### Task prompt
Find the line with "Click the Media icon in the header" in the data below, then restate it and all remaining lines exactly, adding nothing.
● ● ● ● ● ● ●
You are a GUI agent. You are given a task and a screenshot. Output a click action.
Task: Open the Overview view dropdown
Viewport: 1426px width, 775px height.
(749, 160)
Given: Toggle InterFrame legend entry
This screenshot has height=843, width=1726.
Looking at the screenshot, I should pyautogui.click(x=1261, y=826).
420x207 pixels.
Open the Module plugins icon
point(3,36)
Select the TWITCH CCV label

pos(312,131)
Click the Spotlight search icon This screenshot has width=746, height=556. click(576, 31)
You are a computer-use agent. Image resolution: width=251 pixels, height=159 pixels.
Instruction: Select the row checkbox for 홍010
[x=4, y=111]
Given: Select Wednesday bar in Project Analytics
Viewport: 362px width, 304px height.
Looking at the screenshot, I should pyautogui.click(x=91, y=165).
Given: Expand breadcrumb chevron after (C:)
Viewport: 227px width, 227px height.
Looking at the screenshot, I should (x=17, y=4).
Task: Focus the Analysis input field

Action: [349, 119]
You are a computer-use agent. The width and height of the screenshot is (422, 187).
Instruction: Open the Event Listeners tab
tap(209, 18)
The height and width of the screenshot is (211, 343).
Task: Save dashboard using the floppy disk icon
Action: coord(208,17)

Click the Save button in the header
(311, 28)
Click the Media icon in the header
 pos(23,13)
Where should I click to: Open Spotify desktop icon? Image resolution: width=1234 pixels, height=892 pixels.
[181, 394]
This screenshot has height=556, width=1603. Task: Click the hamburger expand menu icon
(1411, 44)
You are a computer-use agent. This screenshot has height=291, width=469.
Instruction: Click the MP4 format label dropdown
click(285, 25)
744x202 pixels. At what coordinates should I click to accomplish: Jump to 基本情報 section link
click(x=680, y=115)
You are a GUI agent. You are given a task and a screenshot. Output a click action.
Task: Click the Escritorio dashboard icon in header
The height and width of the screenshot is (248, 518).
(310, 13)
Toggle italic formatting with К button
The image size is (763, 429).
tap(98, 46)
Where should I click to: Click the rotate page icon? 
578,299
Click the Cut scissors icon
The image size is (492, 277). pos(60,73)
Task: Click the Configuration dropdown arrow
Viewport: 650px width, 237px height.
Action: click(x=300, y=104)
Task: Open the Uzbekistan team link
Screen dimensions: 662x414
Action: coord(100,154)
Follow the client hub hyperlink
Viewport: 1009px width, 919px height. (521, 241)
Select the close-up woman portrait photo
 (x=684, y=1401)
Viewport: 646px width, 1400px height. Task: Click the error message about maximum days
● ● ● ● ● ● ●
### Problem solution
Click the Media icon in the header
 pos(23,13)
Where should I click to: Open Spotify desktop icon? Image resolution: width=1234 pixels, height=892 pixels.
[181, 394]
This screenshot has height=556, width=1603. Task: Click the hamburger expand menu icon
(1411, 44)
You are a computer-use agent. This screenshot has height=291, width=469.
Instruction: Click the MP4 format label dropdown
click(285, 25)
744x202 pixels. At what coordinates should I click to accomplish: Jump to 基本情報 section link
click(x=680, y=115)
You are a GUI agent. You are given a task and a screenshot. Output a click action.
Task: Click the Escritorio dashboard icon in header
The height and width of the screenshot is (248, 518).
(310, 13)
Toggle italic formatting with К button
The image size is (763, 429).
tap(98, 46)
Where should I click to: Click the rotate page icon? 
578,299
Click the Cut scissors icon
The image size is (492, 277). pos(60,73)
Task: Click the Configuration dropdown arrow
Viewport: 650px width, 237px height.
Action: click(x=300, y=104)
Task: Open the Uzbekistan team link
Screen dimensions: 662x414
Action: coord(100,154)
Follow the client hub hyperlink
Viewport: 1009px width, 919px height. (521, 241)
Select the close-up woman portrait photo
 (x=684, y=1401)
Viewport: 646px width, 1400px height. Task: Click the error message about maximum days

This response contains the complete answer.